# What would happen if the air we breathed was 100% Oxygen?



## Diamondeyes (Sep 19, 2011)

What would happen if the air we breathed was 100% Oxygen, rather than 20.95%?
(ignoring the fact that CO2 must be expelled and be a part of the whole make up)


----------



## Simpson17866 (Dec 3, 2014)

We wouldn't feel any biological difference – we spent a billion years evolving to survive on a planet with ≈20% oxygen, so we could've spent a billion years evolving to survive on a planet with ≈100% oxygen – but fires would start a lot more easily.

Which would bring the proportion of oxygen down and carbon dioxide up. If the atmosphere started out as 100% oxygen, and then burned the Earth's biomass until 50% of the air was oxygen and 50% was carbon dioxide, fires would *still* start more easily in a 50% oxygen atmosphere than in a 21% oxygen atmosphere, and that's only 1 component of the Fire Triangle.

Fire requires 3 things: Heat, Oxygen, and Fuel. Carbon dioxide levels fluctuating on the level of hundreds of parts per million are enough to create temperature differences comparable to the differences between modern day versus the ice age, but in the opposite direction.

Carbon dioxide measuring in the hundreds of thousands of parts per million would roast the Earth so viciously that fires would start easily with even *less* oxygen than we have now. We would still have *even more* oxygen in the 50:50 scenario than we do now, so coupled with the horrifying temperatures, the entire planet could concievably be one large firestorm.

The only chance for survival would be after all of the potential fuel had burned away, leaving the Earth as a hellscape of thousand-degree carbon dioxide like Venus but one without any fires.

Which, fun fact, means that I was lying to you about this being a chance for our survival.


----------



## Stopping By Woods (Jun 20, 2016)

Death of all flora and a highly flammable atmosphere.


----------



## vhaydenlv (May 3, 2017)

If the oxygen just suddenly jumped up to 100%, if I remember correctly, it would be toxic to humans.


----------



## dulcinea (Aug 22, 2011)

You'd have giant insects for a while before everyone died of oxygen toxicity and the slightest spark ignited the entire planet of fire.


----------



## Simpson17866 (Dec 3, 2014)

dulcinea said:


> You'd have giant insects for a while before everyone died of oxygen toxicity and the slightest spark ignited the entire planet of fire.


 You're right! How, with all of the hellfire and brimstone, could I have forgotten about the monstrous locusts :laughing:


----------



## Lakigigar (Jan 4, 2016)

Not to mention that Earth would be an ice planet. Not only would "all flora" have been gone, we would have no greenhouse gases anymore. Despite trees not being able anymore to filter co2, it would tip the balance towards a colder climate, a freezing planet or ice planet. The Earth would be a snowball earth with completely covered by thick glaciers that would lock up all our chemical gases (if we would still have them). Technically, it could become so cold that all the oxygen would condensate or even freeze. Our atmosphere would be gone. The only possible oceans could be formed deep underground. Earth would be unrecognizable and the consequences would lead to even more consequences but Earth would probably look like a combination of mars, pluto, enceladus and europa.

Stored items
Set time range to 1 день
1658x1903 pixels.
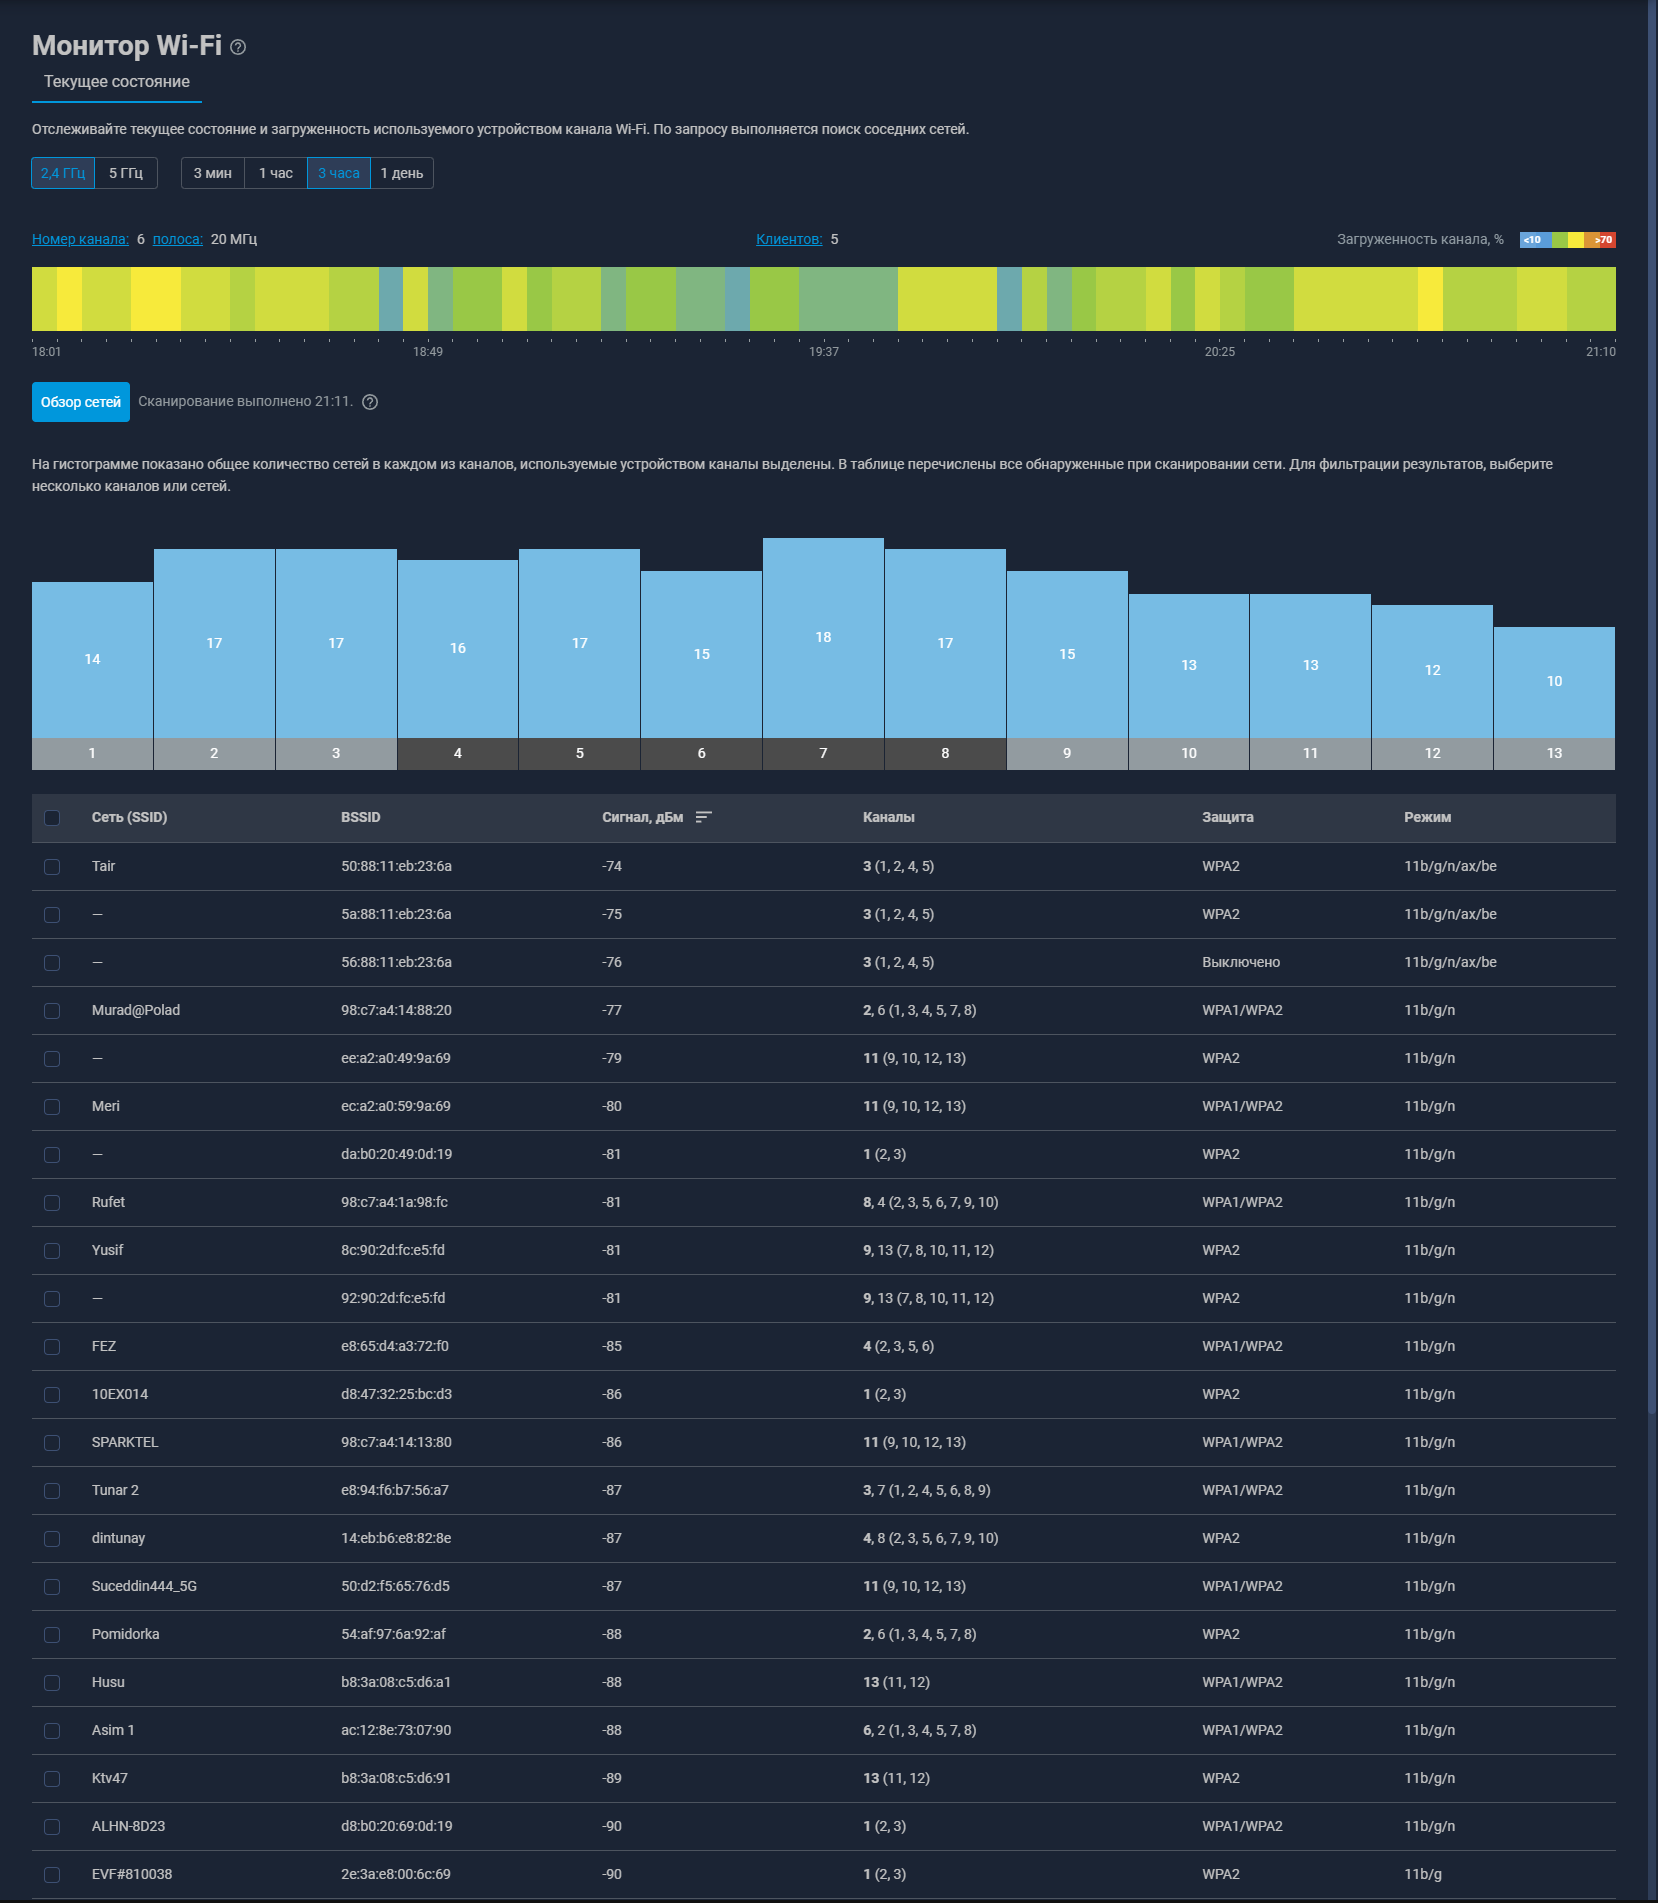click(x=402, y=173)
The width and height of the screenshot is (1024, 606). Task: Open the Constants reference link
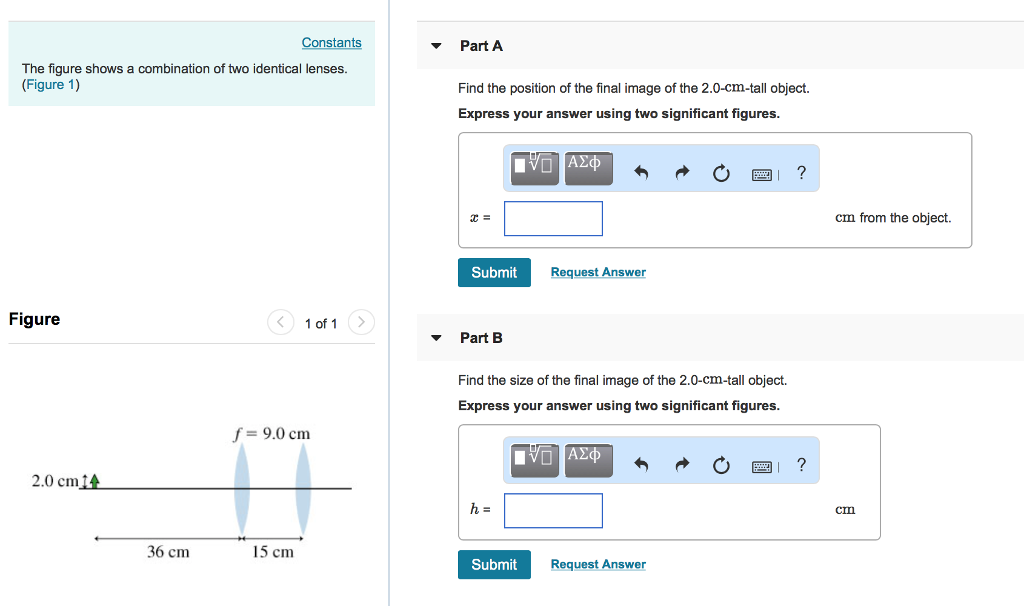click(331, 42)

- [Description of the task] Continue the forum discussion about an atmosphere of 100% oxygen from the point where it stops.

- [Reply]
What would happen more? metal would rust easier, therefore creating huge rust deposits on the ocean floor and creating more continental crust or landmasses. The forest fires would create large coal deposits. Everything would burn, even steel. And actually even the atmosphere would burn, it would all be lit on fire. Everything you know of. The atmosphere would be gone. The oceans would damp before everything would freeze to death.

Insects (and animals) would grow larger (but they wouldn't have the time for it). marine life would migrate to the deep sea since "the anoxic conditions" would be favorable with increased oxygen levels, exterminating existing life there to be filled with the dominant life forms in the higher seas (but again, they wouldn't have the time for it).

Even 50% and more would be inhabitable and 30-35% would have large consequences (larger animals and insects, more forest fires, very cold planet, probably too cold to sustain life in large areas, more rust and coal deposits, rapid evolution (both plant, microbiological, animal and marine life), the migration of marine life to the deep ocean, decreased sea levels, ... )


----------



## ShatteredHeart (Jul 11, 2014)

only a small fraction of air is oxygen, most of it is actually nitrogen


----------



## Simpson17866 (Dec 3, 2014)

ShatteredHeart said:


> only a small fraction of air is oxygen, most of it is actually nitrogen


 And isn't that a good thing :wink:


----------



## Lakigigar (Jan 4, 2016)

Simpson17866 said:


> And isn't that a good thing :wink:


no it's not, we better be extinct.


----------



## Hero of Freedom (Nov 23, 2014)

dulcinea said:


> You'd have giant insects for a while before everyone died of oxygen toxicity and the slightest spark ignited the entire planet of fire.


Giant insects would be the worst phenomenon. You would then need an actual crossbow and not just a 'toothpick crossbow' or 'bug-a-salt gun'. I have one but accuracy is very hard to predict seems.


----------



## Jonn (Mar 17, 2014)

1. you would die
2. you would get poisoned
3. you would explode.

Now why?
1. You would die from your cells catching fire. 
What you forget is that nitrogen, which makes up 70% of the atmospheric air actually stops fire from spreading or even igniting.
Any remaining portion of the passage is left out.